Package 'rrMixture'

Title: Reduced-Rank Mixture Models
Description: We implement full-ranked, rank-penalized, and adaptive nuclear norm penalized estimation methods using multivariate mixture models proposed by Kang, Chen, and Yao (2022+).
Authors: Suyeon Kang [aut, cre], Weixin Yao [aut], Kun Chen [aut]
Maintainer: Suyeon Kang <[email protected]>
License: GPL (>= 2)
Version: 0.1-2
Built: 2024-12-07 07:06:47 UTC
Source: CRAN

Help Index


Initialization of Parameter Estimates

Description

‘initialize.para’ is used to initialize parameter estimates.

Usage

initialize.para(K, X, Y, ind0 = NULL,
                seed = NULL, km.nstart = 20, kmscale = FALSE, n.init = 100,
                commonvar = FALSE)

Arguments

K

number of mixture components.

X

n by p design matrix where n is the number of observations and p is the number of predictors.

Y

n by q response matrix where n is the number of observations and q is the number of responses.

ind0

vector of length n, specifying the initial assignment of the mixture membership of n observations when there is prior information on the membership.
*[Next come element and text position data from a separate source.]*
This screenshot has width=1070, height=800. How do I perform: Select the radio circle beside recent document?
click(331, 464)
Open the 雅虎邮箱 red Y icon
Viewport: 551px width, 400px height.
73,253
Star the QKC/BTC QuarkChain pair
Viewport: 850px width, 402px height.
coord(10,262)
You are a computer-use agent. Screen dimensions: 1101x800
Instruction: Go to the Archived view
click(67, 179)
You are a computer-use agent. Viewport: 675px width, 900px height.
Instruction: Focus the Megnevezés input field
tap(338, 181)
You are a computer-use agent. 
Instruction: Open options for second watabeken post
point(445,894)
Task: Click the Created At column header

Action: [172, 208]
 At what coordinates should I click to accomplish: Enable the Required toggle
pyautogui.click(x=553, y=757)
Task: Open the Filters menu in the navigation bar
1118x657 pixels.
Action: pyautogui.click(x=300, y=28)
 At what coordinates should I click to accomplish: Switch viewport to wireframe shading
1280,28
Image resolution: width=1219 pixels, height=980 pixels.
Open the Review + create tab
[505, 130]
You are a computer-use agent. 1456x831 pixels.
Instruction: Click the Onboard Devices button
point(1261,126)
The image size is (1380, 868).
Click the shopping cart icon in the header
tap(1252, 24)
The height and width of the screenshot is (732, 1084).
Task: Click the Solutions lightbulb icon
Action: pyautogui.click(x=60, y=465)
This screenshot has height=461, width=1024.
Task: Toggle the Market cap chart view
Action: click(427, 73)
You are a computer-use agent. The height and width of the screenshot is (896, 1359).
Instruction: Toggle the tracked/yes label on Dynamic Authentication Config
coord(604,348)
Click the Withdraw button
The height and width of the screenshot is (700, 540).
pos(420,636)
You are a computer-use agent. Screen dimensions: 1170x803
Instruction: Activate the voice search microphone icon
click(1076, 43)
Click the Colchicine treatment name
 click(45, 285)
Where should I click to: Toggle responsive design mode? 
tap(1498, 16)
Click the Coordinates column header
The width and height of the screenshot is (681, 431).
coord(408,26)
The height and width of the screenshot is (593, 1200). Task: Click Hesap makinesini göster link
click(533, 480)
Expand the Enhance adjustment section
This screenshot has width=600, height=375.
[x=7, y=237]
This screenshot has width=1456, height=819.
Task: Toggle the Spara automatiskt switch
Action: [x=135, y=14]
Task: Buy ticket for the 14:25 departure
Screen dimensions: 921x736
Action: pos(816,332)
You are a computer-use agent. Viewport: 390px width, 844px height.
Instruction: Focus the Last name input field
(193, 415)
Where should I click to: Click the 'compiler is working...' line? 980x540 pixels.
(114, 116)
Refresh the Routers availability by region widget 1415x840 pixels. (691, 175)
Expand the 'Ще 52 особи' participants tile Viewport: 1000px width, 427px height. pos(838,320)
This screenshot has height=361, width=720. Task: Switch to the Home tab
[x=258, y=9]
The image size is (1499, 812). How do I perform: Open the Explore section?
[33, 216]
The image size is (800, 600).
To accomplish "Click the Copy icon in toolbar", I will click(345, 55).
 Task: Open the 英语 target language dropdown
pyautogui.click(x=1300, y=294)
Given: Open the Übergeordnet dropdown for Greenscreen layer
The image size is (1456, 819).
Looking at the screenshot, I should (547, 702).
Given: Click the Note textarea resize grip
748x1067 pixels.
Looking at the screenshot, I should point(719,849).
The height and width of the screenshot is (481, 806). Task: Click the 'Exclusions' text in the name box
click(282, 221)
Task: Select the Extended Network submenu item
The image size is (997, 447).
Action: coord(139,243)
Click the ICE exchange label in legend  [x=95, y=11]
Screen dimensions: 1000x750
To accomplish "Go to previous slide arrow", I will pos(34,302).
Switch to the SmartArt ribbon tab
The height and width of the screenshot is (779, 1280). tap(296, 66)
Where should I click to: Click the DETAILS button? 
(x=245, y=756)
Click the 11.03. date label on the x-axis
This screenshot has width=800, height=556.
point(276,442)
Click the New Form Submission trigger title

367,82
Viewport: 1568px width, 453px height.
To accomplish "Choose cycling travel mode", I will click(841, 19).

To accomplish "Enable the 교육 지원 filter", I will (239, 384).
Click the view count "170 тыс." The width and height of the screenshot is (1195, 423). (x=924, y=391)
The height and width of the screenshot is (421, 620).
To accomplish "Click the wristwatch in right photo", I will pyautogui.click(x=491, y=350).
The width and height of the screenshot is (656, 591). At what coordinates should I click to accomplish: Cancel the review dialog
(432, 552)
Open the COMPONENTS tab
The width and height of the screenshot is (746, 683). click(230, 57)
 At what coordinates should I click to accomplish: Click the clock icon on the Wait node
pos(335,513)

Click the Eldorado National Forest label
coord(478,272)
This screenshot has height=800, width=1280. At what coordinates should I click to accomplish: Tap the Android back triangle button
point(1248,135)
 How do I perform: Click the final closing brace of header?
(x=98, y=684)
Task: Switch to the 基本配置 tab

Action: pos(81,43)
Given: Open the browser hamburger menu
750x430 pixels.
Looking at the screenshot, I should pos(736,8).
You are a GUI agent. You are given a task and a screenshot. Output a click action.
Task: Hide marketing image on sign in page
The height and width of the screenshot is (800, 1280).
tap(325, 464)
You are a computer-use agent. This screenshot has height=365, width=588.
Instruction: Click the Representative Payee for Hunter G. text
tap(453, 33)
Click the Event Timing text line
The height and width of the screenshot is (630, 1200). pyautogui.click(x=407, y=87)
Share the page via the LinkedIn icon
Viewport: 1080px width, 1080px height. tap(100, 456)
If ‘NULL’, K-means clustering technique is used to assign the membership for n observations. Default is ‘NULL’.

seed

seed number for the reproducibility of results. Default is ‘NULL’.

km.nstart

number of random sets considered to perform K-means clustering. Only used for K-means clustering. Default is 20.

kmscale

logical value, indicating whether Y is scaled prior to K-means clustering. Only used for K-means clustering. Default is ‘FALSE’.

n.init

number of initializations to try. Two methods for initial clustering are used: K-means and random clustering.

commonvar

logical value, indicating the homogeneity assumption of variance-covariance matrices across K mixture components. Default is ‘FALSE’.

Value

para

array of length K. It consists of K lists, each of which contains initial estimates of membership probability, coefficient matrix, and variance- covariance matrix.

Author(s)

Suyeon Kang, University of California, Riverside, [email protected]; Weixin Yao, University of California, Riverside, [email protected]; Kun Chen, University of Connecticut, [email protected].

References

Kang, S., Chen, K., and Yao, W. (2022+). "Reduced rank estimation in mixtures of multivariate linear regression".

See Also

rrmix.sim.norm

Examples

#-----------------------------------------------------------#
# Simulation 1: Two Components Case
#-----------------------------------------------------------#
K2mod <- rrmix.sim.norm(K = 2, n = 100, p = 5, q = 5, rho = .5,
         b = 1, shift = 1, r.star = c(1, 3), sigma = c(1, 1),
         pr = c(.5, .5), seed = 1215)
K2ini <- initialize.para(K = 2, X = K2mod$X, Y = K2mod$Y,
         seed = 100)

#-----------------------------------------------------------#
# Simulation 2: Four Components Case
#-----------------------------------------------------------#

K4mod <- rrmix.sim.norm(K = 4, n = 600, p = 15, q = 15,
         rho = .5, b = 1, shift = 1, r.star = c(1, 1, 3, 3),
         sigma = c(1, 1, 1, 1), pr = c(.25, .25, .25, .25),
         seed = 1215)
K4ini <- initialize.para(K = 4, X = K4mod$X, Y = K4mod$Y,
         seed = 100)

Visualize rrmix Objects

Description

S3 methods visualizing results for some objects generated by rrmix and tune.rrmix.

Usage

## S3 method for class 'rrmix'
plot(
  x,
  pch.L = 1,
  pch.F = 2,
  col.L = "red",
  col.F = "blue",
  lty.L = 1,
  lty.F = 1,
  type = "b",
  ...
)

## S3 method for class 'tune.rrmix'
plot(
  x,
  metric = c("bic", "soft.class.err", "hard.class.err", "est.err", "pred.err"),
  col = "blue",
  main = NULL,
  xlab = NULL,
  ylab = NULL,
  swapxy = FALSE,
  transform.x = NULL,
  transform.y = NULL,
  transform.z = NULL,
  color.palette = hsv_palette(),
  nlevels = 20,
  ...
)

Arguments

x

an object of class rrmix or tune.rrmix.

pch.L

symbol to use for displaying log-likelihood.

pch.F

symbol to use for displaying penalized log-likelihood.

col.L

color code or name for displaying log-likelihood.

col.F

color code or name displaying penalized log-likelihood.

lty.L

line type for displaying log-likelihood.

lty.F

line type for displaying penalized log-likelihood.

type

character indicating the type of plotting.

...

Other arguments for future usage.

metric

performance metric to use for finding best ‘rrmix’ model. ‘soft.class.err’, ‘hard.class.err’, ‘est.err’, and ‘pred.err’ can only be used when true parameter values are known.

col

the color(s) of the surface facets. Transparent colors are ignored.

main

main title.

xlab

title for the x-axis.

ylab

title for the y-axis.

swapxy

if TRUE, the parameter axes are swaped (only used in case of two parameters).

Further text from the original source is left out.